The 1984 punk cult movie Repo Man employed heavy use of generic or store brand products — white cans stencil-labeled FOOD and DRINK — to add to its grim commentary on society.
But that image of store brands no longer applies. Store brands, also known as private label brands or generic brands, have come a long way, and are increasingly appealing to consumers on a budget.
The main reason for their appeal? There is no longer the sense that store brands are of lower quality, making their lower prices a great value at a time when consumers remain budget-focused.
The evolution of store brands
The essential reason for store brands remains: To provide a low-cost alternative to shoppers. In the early days, retailers bought into the notion that store brands were poor, second-rate cousins to their name-brand counterparts. They existed to appeal to consumers based on savings and to retailers for higher margins.

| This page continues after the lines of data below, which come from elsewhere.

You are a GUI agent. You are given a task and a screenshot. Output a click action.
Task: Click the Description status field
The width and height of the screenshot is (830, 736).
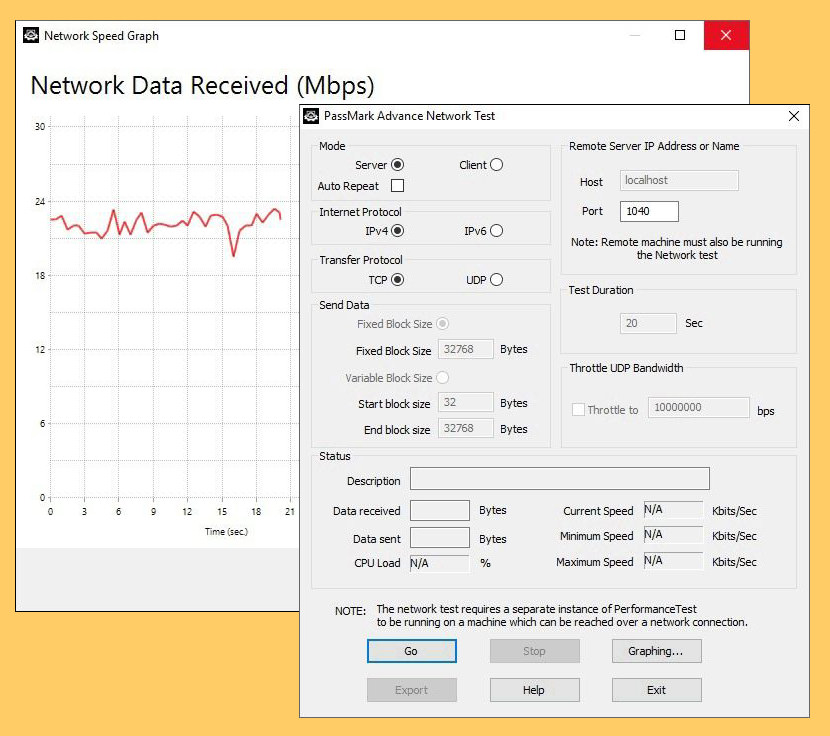coord(558,478)
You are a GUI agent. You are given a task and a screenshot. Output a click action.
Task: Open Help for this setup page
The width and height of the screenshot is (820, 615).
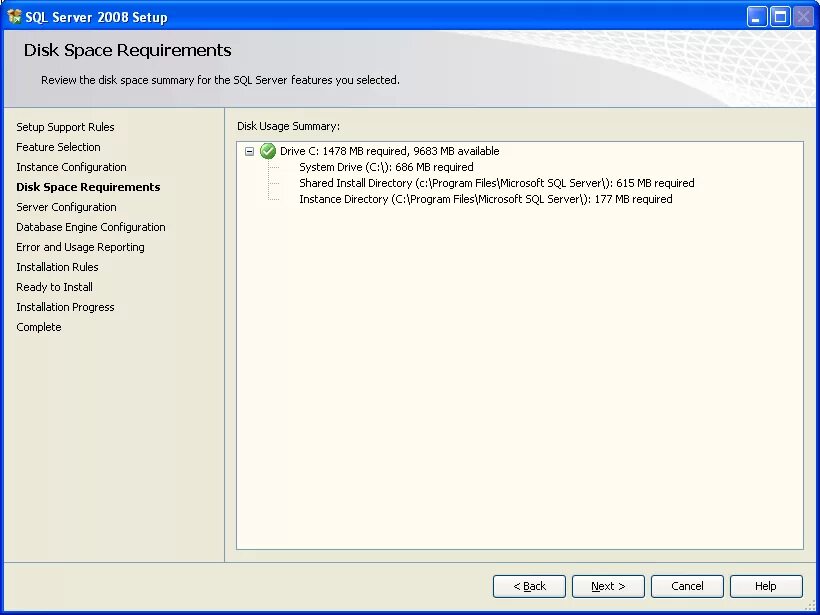click(766, 586)
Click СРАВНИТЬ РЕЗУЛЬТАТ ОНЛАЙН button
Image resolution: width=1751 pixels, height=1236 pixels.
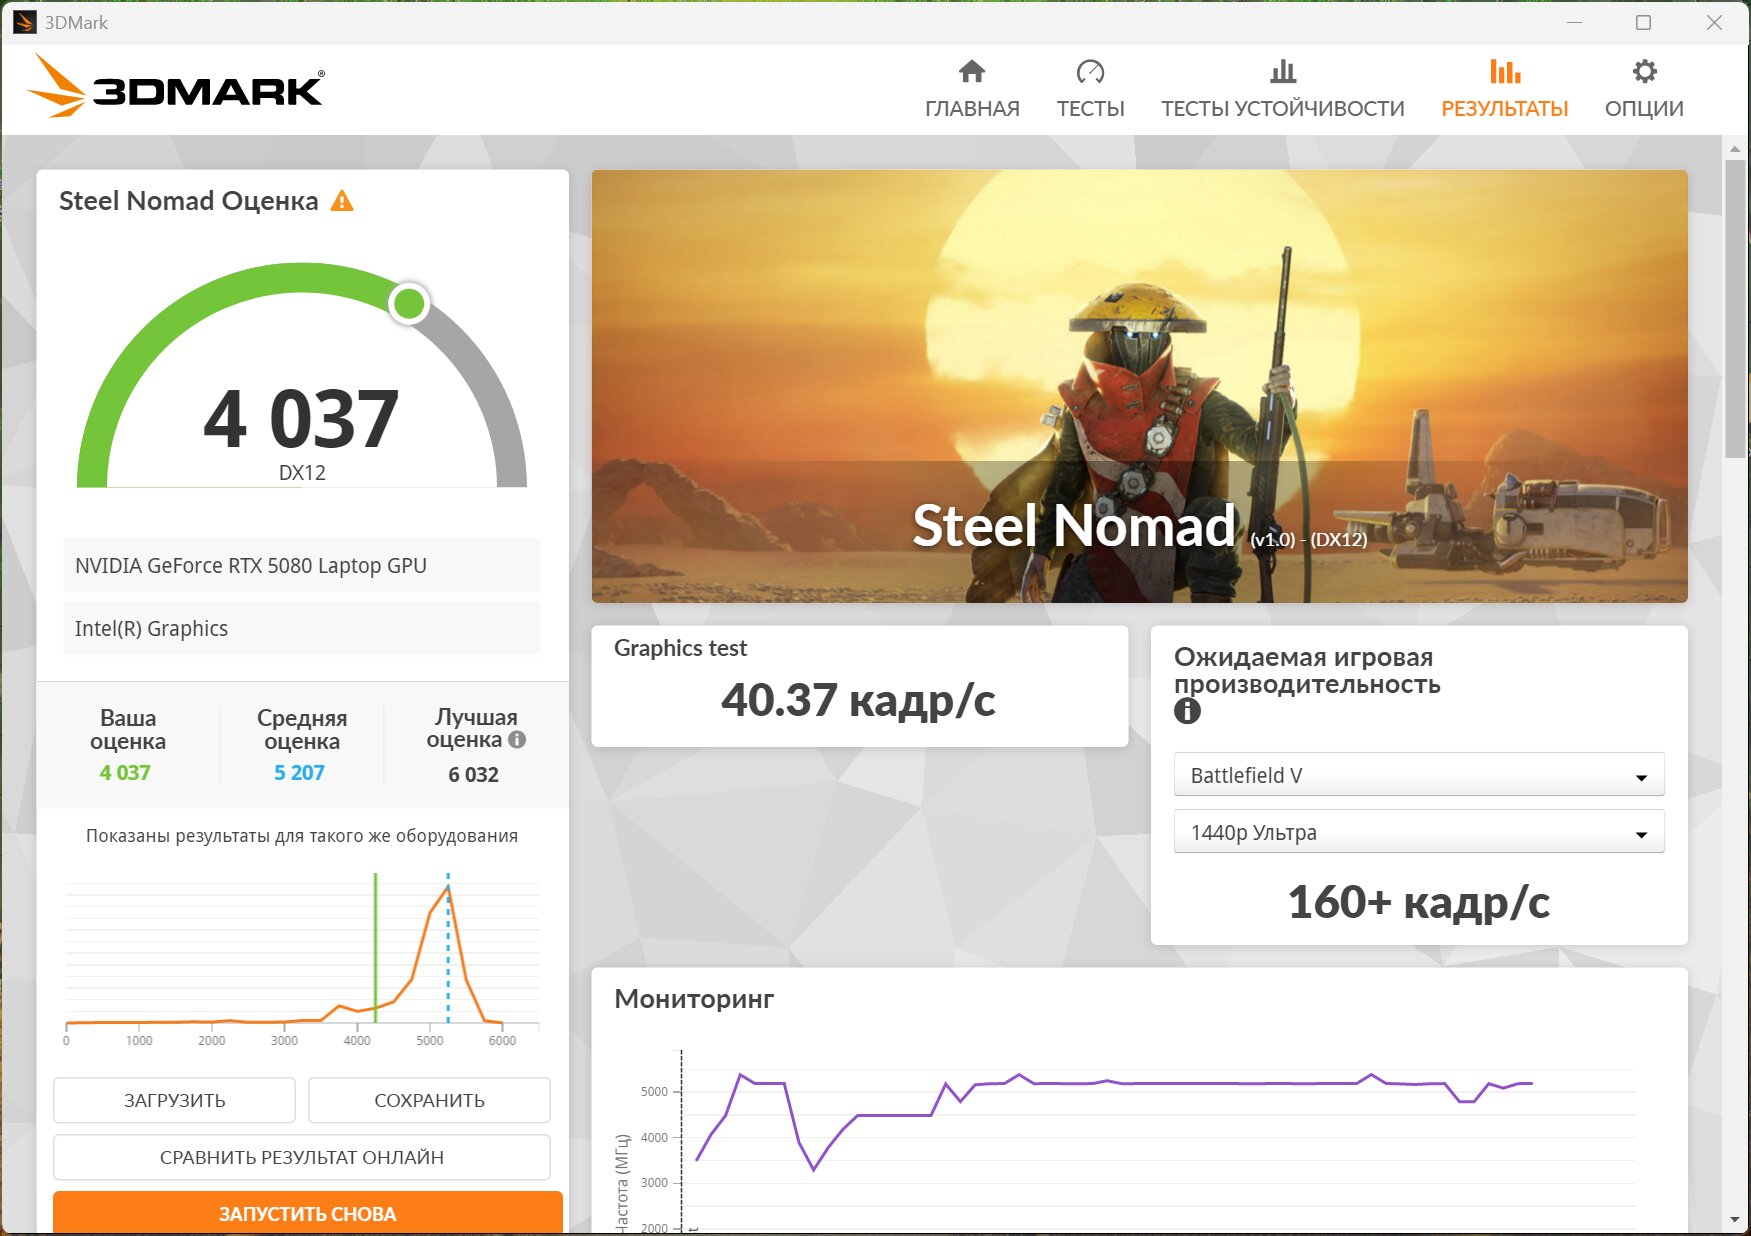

These days, retailers are more likely to give their store brands some worthy attention. Store brands tend to get better packaging and promotion by retailers, some with an added pride of ownership.
And the quality of the product itself is also often perceived — and shown in testing — to be equal to or even better than name brands. In some cases, store brands and name brands even share a manufacturer. In fact, many mainstream media stories tout store brands as a good alternative to more expensive counterparts, advising consumers to opt for the better value.
That adds to the already diminishing sense of loyalty and increasing willingness to try new things — often a problem for retailers — that has been a boon to the success of store brands.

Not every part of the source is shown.